_What needs to be done_
Exactly repeat all the records below, omitting the images they hold.

_Input data_

=== Begin Enclosure ===

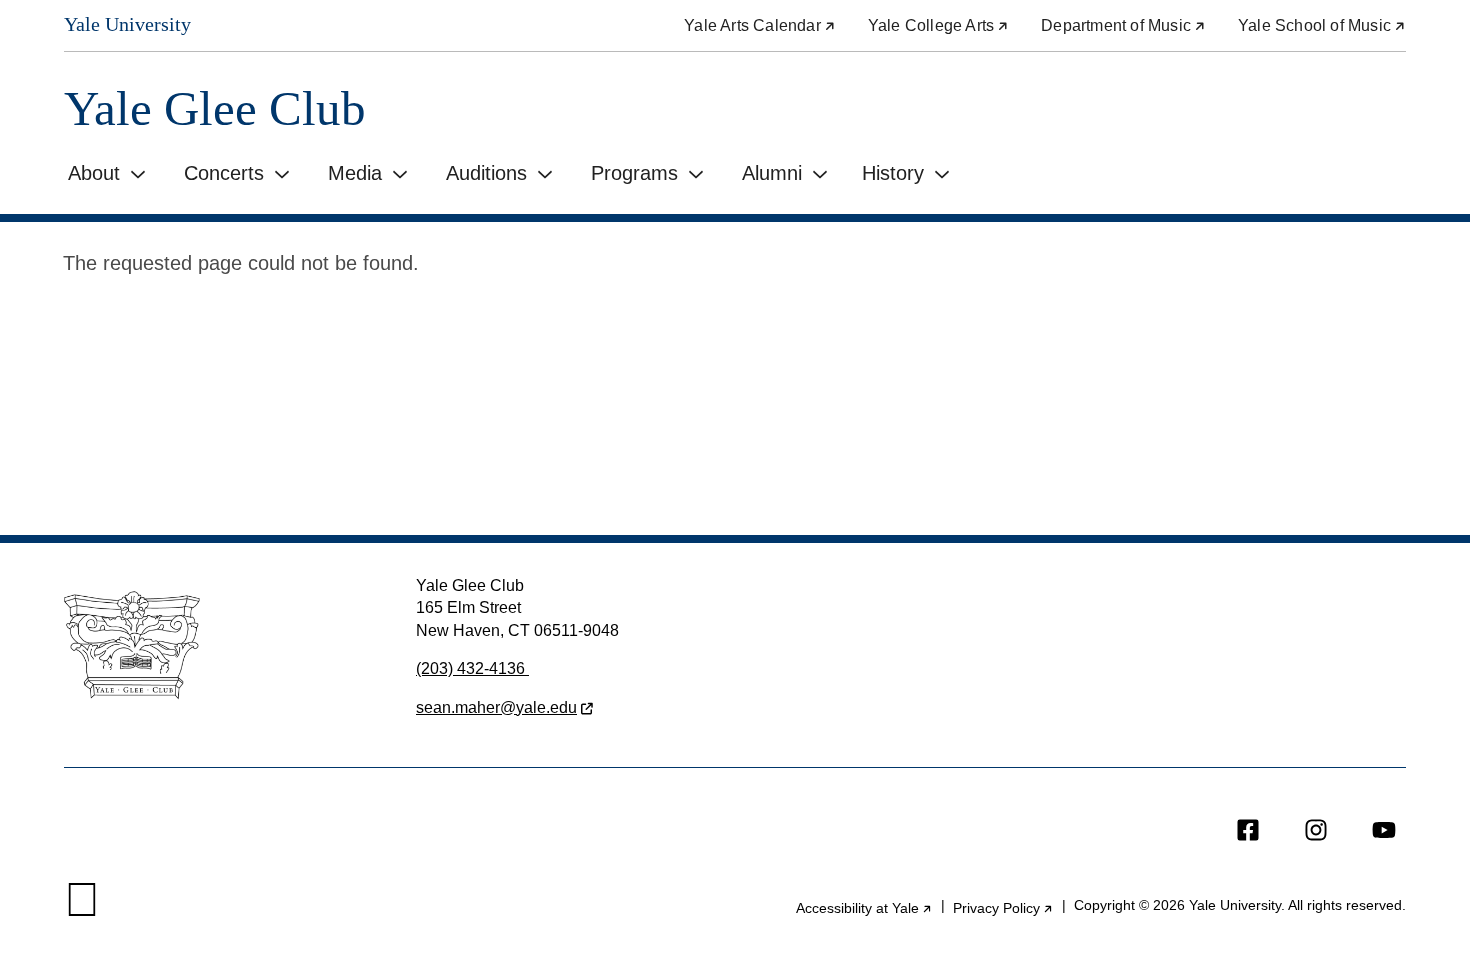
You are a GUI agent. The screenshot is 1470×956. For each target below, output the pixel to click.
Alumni (772, 173)
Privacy (1003, 908)
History (893, 173)
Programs (634, 173)
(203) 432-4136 (472, 668)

=== End Enclosure ===

_Problem solution_
You are a GUI agent. The screenshot is 1470×956. For each target below, output the pixel to click.
Alumni (772, 173)
Privacy (1003, 908)
History (893, 173)
Programs (634, 173)
(203) 432-4136 (472, 668)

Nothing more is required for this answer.